◆ **About this exercise**: Please set down, word for word, each line from the one containing "Viewport: 1315px width, 610px height." through the final line of the records below, both included, and nothing else.

___ Given entries

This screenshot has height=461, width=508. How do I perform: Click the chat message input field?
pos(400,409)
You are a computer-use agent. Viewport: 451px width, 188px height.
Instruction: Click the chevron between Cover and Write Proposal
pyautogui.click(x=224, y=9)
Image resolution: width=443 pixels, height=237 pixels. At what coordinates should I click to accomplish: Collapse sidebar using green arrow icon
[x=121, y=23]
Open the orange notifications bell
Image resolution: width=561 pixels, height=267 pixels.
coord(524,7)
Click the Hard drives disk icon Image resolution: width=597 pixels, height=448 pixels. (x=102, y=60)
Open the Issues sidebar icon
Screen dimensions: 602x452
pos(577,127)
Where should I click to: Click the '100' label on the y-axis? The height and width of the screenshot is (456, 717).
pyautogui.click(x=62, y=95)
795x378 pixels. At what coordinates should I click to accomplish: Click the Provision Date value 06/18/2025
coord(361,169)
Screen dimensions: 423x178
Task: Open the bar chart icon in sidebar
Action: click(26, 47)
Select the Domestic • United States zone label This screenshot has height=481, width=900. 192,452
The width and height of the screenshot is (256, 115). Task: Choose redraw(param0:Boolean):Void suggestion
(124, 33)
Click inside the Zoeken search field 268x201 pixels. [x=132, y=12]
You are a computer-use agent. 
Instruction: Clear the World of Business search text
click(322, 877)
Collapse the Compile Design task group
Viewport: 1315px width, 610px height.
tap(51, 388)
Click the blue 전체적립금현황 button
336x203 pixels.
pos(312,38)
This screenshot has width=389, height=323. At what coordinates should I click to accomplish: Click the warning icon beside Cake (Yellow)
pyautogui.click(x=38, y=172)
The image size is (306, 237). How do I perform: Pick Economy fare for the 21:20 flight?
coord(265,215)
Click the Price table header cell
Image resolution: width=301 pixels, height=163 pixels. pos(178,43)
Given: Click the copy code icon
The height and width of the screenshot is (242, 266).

______

◆ **Response area**:
Viewport: 1315px width, 610px height.
tap(51, 388)
Click the blue 전체적립금현황 button
336x203 pixels.
pos(312,38)
This screenshot has width=389, height=323. At what coordinates should I click to accomplish: Click the warning icon beside Cake (Yellow)
pyautogui.click(x=38, y=172)
The image size is (306, 237). How do I perform: Pick Economy fare for the 21:20 flight?
coord(265,215)
Click the Price table header cell
Image resolution: width=301 pixels, height=163 pixels. pos(178,43)
Given: Click the copy code icon
The height and width of the screenshot is (242, 266).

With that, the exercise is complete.